These are the key concepts you need to understand to accurately answer the question.

Distributive Property
The distributive property is essential in algebra as it lets you multiply a single term by each term within parentheses. In our problem, we start with the term \(\frac{2}{3}(n-1)\). We distribute \(\frac{2}{3}\) to both \(n\) and \(-1\): \(\frac{2}{3} \times n\) becomes \(\frac{2}{3}n\) and \(\frac{2}{3} \times -1\) becomes \(-\frac{2}{3}\). This step helps to remove parentheses and simplify the equation.
Combining Like Terms
To make an equation easier to solve, combine like terms. Here, we see the equation \(\frac{2}{3}n - \frac{2}{3} + \frac{1}{6} = n - \frac{1}{2}\). The goal is to simplify. Focus on the left side: find a common denominator for the fractions, which is 6. This changes \(-\frac{2}{3}\) to \(-\frac{4}{6}\), letting us combine it with \(\frac{1}{6}\). Simplifying yields \(\frac{2}{3}n - \frac{1}{2}\). Now, both sides look similar, making the equation simpler to handle.
Isolating the Variable
Next, we need to get the variable (in this case, \(n\)) alone. Our simplified equation is \(\frac{2}{3}n - \frac{1}{2} = n - \frac{1}{2}\). Remove \(\frac{1}{2}\) from each side: we're left with \(\frac{2}{3}n = n\). Subtract \(\frac{2}{3}n\) from both sides, giving us \(0 = n - \frac{2}{3}n\). Combine \(n - \frac{2}{3}n\), resulting in \(0 = \frac{1}{3}n\). Finally, multiply by 3 to isolate \(n\): \(n = 0\).

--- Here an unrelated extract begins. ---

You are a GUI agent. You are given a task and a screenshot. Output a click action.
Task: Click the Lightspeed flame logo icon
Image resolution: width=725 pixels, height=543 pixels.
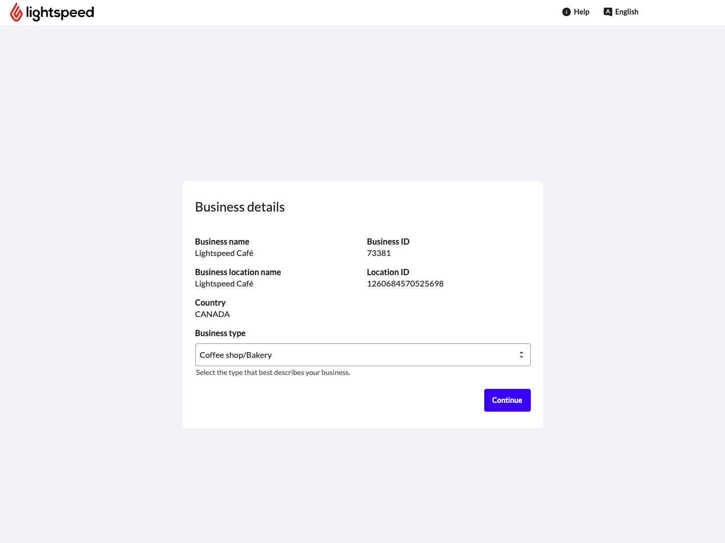(x=17, y=12)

Checking Solutions in Algebra
Always confirm your solution by substituting it back into the original equation. For \(n = 0\), our equation is \(\frac{2}{3}(0-1) + \frac{1}{6} = 0 - \frac{1}{2}\). This simplifies to \(-\frac{2}{3} + \frac{1}{6}\), which further reduces to \(-\frac{1}{2}\), matching both sides. Therefore, our solution \(n = 0\) is correct. Checking solutions ensures accuracy in your work, allowing you to catch any mistakes before finalizing.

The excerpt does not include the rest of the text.